_What you are asked to do_
Quote, word for word, every line starting at the line that contains "Misterija plavog plemena" and ending with the last line of the records; include both of these lines and no others.

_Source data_
====

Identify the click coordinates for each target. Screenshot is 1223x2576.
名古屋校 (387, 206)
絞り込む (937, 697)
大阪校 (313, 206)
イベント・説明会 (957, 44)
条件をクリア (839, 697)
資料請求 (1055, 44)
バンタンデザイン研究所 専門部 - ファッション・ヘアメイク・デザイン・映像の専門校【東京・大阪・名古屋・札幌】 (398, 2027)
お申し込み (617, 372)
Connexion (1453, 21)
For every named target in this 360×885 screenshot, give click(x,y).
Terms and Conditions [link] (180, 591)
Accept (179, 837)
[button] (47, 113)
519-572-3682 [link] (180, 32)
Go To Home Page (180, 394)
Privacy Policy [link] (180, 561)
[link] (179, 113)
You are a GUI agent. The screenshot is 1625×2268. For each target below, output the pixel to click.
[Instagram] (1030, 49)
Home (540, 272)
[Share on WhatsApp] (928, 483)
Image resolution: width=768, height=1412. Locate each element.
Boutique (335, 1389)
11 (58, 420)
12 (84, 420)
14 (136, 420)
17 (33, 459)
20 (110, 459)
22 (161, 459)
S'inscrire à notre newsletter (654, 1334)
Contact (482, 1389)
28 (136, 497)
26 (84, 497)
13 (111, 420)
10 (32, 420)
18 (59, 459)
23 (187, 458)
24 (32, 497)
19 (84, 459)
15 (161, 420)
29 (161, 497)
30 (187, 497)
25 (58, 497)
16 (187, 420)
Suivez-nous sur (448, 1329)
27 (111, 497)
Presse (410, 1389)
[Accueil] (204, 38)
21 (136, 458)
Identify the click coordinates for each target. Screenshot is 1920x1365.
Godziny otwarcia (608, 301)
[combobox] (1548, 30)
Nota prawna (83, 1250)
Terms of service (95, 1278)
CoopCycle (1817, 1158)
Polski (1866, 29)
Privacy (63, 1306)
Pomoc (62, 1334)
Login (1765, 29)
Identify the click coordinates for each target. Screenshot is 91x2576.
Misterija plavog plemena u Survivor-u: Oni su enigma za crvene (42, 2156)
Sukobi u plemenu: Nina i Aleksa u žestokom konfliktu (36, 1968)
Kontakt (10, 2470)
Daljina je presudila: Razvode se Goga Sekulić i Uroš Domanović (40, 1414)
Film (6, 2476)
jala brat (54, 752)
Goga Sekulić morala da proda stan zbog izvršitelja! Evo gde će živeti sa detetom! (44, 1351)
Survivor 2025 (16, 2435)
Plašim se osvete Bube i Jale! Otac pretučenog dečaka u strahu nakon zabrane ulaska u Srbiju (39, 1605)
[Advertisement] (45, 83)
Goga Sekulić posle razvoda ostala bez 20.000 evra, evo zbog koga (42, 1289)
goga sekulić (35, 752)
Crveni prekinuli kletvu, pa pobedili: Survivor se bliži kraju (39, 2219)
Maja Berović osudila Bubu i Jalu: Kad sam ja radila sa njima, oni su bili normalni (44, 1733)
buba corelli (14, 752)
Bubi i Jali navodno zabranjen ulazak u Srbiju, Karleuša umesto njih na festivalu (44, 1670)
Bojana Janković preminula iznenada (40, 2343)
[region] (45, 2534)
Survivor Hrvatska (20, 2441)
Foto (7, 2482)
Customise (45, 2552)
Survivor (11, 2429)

====

_Exercise answer_
Misterija plavog plemena u Survivor-u: Oni su enigma za crvene (42, 2156)
Sukobi u plemenu: Nina i Aleksa u žestokom konfliktu (36, 1968)
Kontakt (10, 2470)
Daljina je presudila: Razvode se Goga Sekulić i Uroš Domanović (40, 1414)
Film (6, 2476)
jala brat (54, 752)
Goga Sekulić morala da proda stan zbog izvršitelja! Evo gde će živeti sa detetom! (44, 1351)
Survivor 2025 (16, 2435)
Plašim se osvete Bube i Jale! Otac pretučenog dečaka u strahu nakon zabrane ulaska u Srbiju (39, 1605)
[Advertisement] (45, 83)
Goga Sekulić posle razvoda ostala bez 20.000 evra, evo zbog koga (42, 1289)
goga sekulić (35, 752)
Crveni prekinuli kletvu, pa pobedili: Survivor se bliži kraju (39, 2219)
Maja Berović osudila Bubu i Jalu: Kad sam ja radila sa njima, oni su bili normalni (44, 1733)
buba corelli (14, 752)
Bubi i Jali navodno zabranjen ulazak u Srbiju, Karleuša umesto njih na festivalu (44, 1670)
Bojana Janković preminula iznenada (40, 2343)
[region] (45, 2534)
Survivor Hrvatska (20, 2441)
Foto (7, 2482)
Customise (45, 2552)
Survivor (11, 2429)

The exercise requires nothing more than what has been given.